The group broke up in 1970, but reunited in 1974 for a few more years. They performed on the same billing as Frank Sinatra and Herb Alpert, and sang the national anthem for the Thrilla in Manila in 1975. Lead singer Sonny Charles later had a moderately successful career as a solo artist. Charles and Marvin ("Sweet Louie") Smith later reunited and toured the U.S. into the 2000s.
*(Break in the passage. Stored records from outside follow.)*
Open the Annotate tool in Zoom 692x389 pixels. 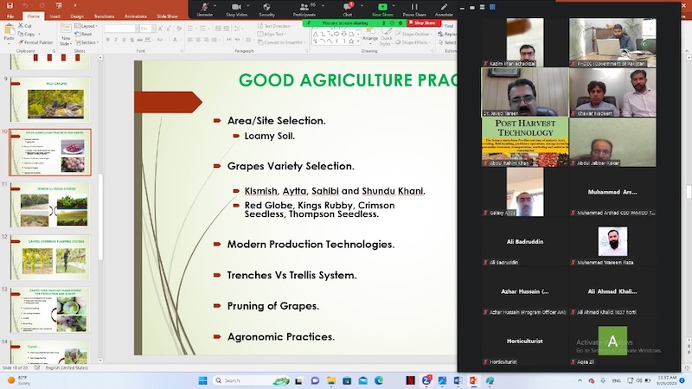(x=444, y=9)
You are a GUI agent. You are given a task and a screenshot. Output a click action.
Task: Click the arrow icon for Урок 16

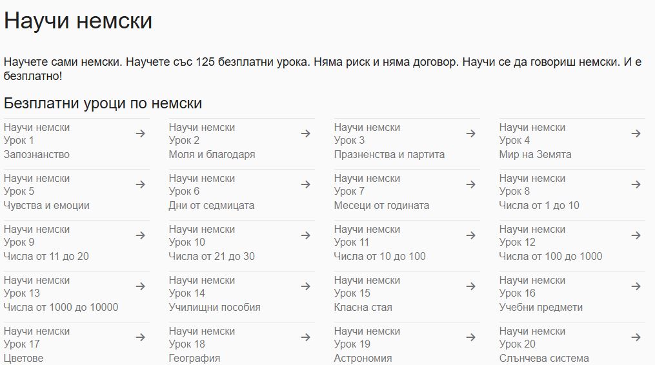point(636,286)
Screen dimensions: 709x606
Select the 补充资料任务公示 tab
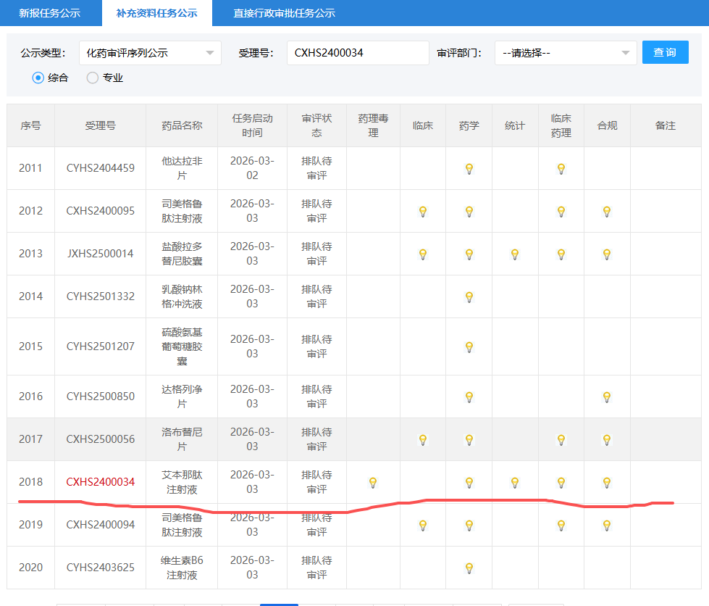(156, 13)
Smith died from a heart attack on December 15, 2007, while on a cruise ship in the Caribbean, where he and Sonny Charles were scheduled to perform. He was 68. Stevens died on December 7, 2024, at the age of 85. Trees died from a ruptured aortic aneurysm on June 23, 2026, at the age of 86.

==Members==
- Sonny Charles – lead vocals – (born Charles Hemphill, September 4, 1940, Blytheville, Arkansas) – Charles was later a vocalist with the Steve Miller Band.
- Bobby Stevens – vocals
- Harvey Trees – guitar
- Bill Van Buskirk – bass
- Marvin "Sweet Louie" Smith – drums, vocals
- Calvin Thomas – drums
- Jimmy Milton – vocals
- Joseph Ramirez – guitar

==Discography==
===Albums===

| Year | Album | Peak chart positions |  | Record label |
| US | US R&B |
| 1967 | Live! at Caesar's Palace | — | 36 | Capitol Records |
| 1969 | Love Is All We Have to Give | 178 | — | A&M Records |
| 1971 | Life | — | — | Rustic Records |
| 1974 | F/S/O | — | — |
| 1977 | We Got the Moves | — | — | Fantasy Records |
| Sould Out | — | — | Gucci Records |
"—" denotes releases that did not chart or were not released in that territory.

===Singles===

Year: Title; Peak chart positions; Record Label; B-side; Album
US: US R&B; UK; AUS
1966: "Do the Walk (The Temptation Walk)"; —; —; —; —; Capitol Records; "Glad for You"
"Kissin' Her and Crying for You": —; —; —; —; "I Can Hear the Rain"
1967: "Please Don't Take My World Away"; —; —; —; —; "Mastered the Art of Love"
"Walk in the Sunlight": —; —; —; —; "A & I"
1969: "Love Is All I Have to Give"; 65; —; —; 31; A&M Records; "Never Should Have Lied"; Love Is All We Have to Give
"Black Pearl": 13; 8; —; 31; "Lazy Susan"
"Proud Mary": 69; —; 30; —; "Spanish Harlem"
1970: "I Keep Forgettin'"; —; —; —; —; "Do You Love Your Baby"
1974: "Sexy Ways"; —; —; —; —; Rustic Records; "Run Nigger Run"; F/S/O
"Got to See "U" Soon": —; —; —; —; "Might Get Betta"
1976: "All Alone by the Telephone"; —; 96; —; —; Polydor Records; "Body Language"
1977: "I'm Laying My Heart on the Line"; —; —; —; —; Greedy Records; "Make Love to Your Mind"
"—" denotes releases that did not chart or were not released in that territory.